2010-04-22

Linux drivers for a Dell 1235CN printer - kudos to Samsung

I purchased a Dell 1235CN laser multi-function printer, which arrived today. Unfortunately Fedora 12 doesn't know about the printer, so this lead me to the inevitable search for the right drivers.

I found a post by someone who had the same problem. She/he had called Dell support who told her/him that Dell did not support Linux for that printer, but that the printer is actually a rebadged Samsung CLX-3175 printer.

I visited the Samsung web site and was really happy to see that Samsung to a great job of supporting their printers on Windows, Mac and Linux. I was able to download a Linux tarball that contained the necessary drivers wrapped up in an easy to use installer.

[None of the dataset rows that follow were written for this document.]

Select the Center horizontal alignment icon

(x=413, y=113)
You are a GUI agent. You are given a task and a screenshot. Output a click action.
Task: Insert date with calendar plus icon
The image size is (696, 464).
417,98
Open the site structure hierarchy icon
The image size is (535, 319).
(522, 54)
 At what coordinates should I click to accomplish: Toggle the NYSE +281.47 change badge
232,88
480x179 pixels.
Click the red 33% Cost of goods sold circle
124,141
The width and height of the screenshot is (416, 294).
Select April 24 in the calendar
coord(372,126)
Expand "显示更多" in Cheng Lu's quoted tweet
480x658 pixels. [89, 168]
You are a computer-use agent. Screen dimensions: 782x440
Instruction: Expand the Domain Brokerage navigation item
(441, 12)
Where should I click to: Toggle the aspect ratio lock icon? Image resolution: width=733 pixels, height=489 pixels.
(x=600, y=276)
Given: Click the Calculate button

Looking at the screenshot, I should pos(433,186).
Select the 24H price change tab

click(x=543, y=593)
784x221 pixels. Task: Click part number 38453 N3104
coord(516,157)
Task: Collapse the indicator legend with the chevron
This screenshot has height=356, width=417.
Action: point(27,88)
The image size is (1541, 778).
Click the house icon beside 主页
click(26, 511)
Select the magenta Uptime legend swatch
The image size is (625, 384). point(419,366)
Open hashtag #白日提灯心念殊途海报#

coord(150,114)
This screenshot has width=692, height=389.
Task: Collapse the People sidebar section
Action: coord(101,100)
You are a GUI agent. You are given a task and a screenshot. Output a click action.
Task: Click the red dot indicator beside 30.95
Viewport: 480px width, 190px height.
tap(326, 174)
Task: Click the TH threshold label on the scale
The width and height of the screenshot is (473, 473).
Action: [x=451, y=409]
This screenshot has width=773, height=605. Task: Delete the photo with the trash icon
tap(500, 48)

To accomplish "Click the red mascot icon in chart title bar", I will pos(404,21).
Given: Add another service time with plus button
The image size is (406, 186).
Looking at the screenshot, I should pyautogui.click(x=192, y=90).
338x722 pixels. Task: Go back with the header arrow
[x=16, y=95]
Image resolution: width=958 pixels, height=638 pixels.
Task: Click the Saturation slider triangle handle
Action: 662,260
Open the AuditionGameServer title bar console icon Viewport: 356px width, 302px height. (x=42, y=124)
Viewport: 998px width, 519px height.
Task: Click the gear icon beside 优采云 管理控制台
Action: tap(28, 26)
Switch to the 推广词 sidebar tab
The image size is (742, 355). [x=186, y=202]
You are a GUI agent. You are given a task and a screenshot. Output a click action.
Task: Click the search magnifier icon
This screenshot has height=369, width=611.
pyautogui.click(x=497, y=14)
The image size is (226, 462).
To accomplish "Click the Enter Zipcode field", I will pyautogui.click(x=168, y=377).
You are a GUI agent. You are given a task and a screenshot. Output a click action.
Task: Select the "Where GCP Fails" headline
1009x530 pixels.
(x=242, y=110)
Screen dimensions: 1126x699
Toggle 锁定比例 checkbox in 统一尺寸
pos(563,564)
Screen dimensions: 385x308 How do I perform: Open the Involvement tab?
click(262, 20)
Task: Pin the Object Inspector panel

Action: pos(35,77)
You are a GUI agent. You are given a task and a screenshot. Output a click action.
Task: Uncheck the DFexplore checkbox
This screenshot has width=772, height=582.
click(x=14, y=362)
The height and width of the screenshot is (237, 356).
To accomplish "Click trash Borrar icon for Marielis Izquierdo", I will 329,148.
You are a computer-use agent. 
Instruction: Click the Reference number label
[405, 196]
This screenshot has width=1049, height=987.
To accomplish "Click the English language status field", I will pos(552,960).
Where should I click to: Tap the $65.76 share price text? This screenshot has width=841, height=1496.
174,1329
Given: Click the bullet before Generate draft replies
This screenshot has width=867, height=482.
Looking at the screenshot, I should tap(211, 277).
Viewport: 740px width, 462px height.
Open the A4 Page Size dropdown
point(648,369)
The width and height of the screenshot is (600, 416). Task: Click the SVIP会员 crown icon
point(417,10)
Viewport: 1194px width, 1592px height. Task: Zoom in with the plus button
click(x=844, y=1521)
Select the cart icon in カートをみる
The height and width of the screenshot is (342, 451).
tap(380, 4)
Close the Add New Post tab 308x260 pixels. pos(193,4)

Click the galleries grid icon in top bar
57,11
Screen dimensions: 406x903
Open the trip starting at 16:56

http://www.samsung.com/au/consumer/print-solutions/print-multifunctions-copiers/colour-multifunction/CLX-3175FN/XSA/index.idx?pagetype=prd_detail&tab=support

After installing the tarball my printer was working.

Thanks to the people at Samsung! Excellent work for your top class Linux support.

2010-04-04

VMWare MKS Console Plugin - problem and solution

While messing around with a beta service from Melbourne IT called vCloud Express, that is based on VMWare, I was frustrated that I could not get the VMWare MKS console plugin to work in Firefox on Fedora 12.

I tracked down a forum post that showed me how to run it from the command line:

~/.mozilla/firefox/.default/extensions/VMwareMKSPlugin\@vmware.com/plugins/viewer

This was very useful because I showed that I was missing a number of old shared libraries on which the VMWare console plugin relies: libexpat.so.0 and libstdc++.so.5.

It was then a simple matter of installing the two RPMS: compat-expat1 and compat-libstdc++-33.

2009-12-16

Problems with NetworkManager and DHCP

I have great troubles with NetworkManager not being able to acquire an IP address via DHCP on my home network. By accident I killed it and it restarted and immediately acquired the address. It seems that this might be some sort of startup ordering problem.

The simple solution for now is to kill and restart NetworkManager and all is well.

How to enable MP3 playback with Amarok on Fedora 12

Set-up RPM Fusion repository to get the free and non-free components.

Kubuntu rides again

After installing Fedora 12 and having another round of sound problems after I thought I had it all working with Fedora 10 and 11 I thought I would try Kubuntu because previously everything just works with Kubuntu.

Well, much to my surprise, Kubuntu also has sound problems. So there was nothing else to do but start digging. After a bit of experimentation I was able to work out that I needed to make PulseAudio the default and tell Pulse to set-up an ALSA compatibility module.

To make Pulse the default create ~/.asoundrc with the following content.
pcm.!default { type pulse }
ctl.!default { type pulse }

Then set-up the correct modules for the pulseaudio daemon in the file /etc/pulse/default.pa

### Load audio drivers statically (it's probably better to not load
### these drivers manually, but instead use module-hal-detect --
### see below -- for doing this automatically)
load-module module-alsa-sink device=hw:0
load-module module-alsa-source device=hw:0
load-module module-alsa-card device_id=0
#load-module module-oss device="/dev/dsp" sink_name=output source_name=input
#load-module module-oss-mmap device="/dev/dsp" sink_name=output source_name=input
#load-module module-null-sink
load-module module-pipe-sink

2009-10-11

Dyndns client ddclient config

Update to my earlier post about using ddclient to support dyndns access.
I generated the config file using the dyndns.org web site https://www.dyndns.com/support/tools/clientconfig.html. The config generated by the web site works nicely.

2009-07-25

Audio on Fedora finally working

After numerous attempts and many wrong turns I finally have audio working on Fedora 10 at work and Fedora 11 here at home.

I use the KDE version and could never get the microphone to record clear audio. I could also never hear audio from any flash movies played within the browser.

Well the key to the puzzle was that I was fiddling with KMix, the KDE audio mixer. This had very little effect. I recently discovered the Pulse Audio Volume Control application and this has solved my problem. By manipulating the audio settings via the Pulse Audio Volume Control I now have perfectly working audio.

/usr/bin/pavucontrol in the pavucontrol RPM.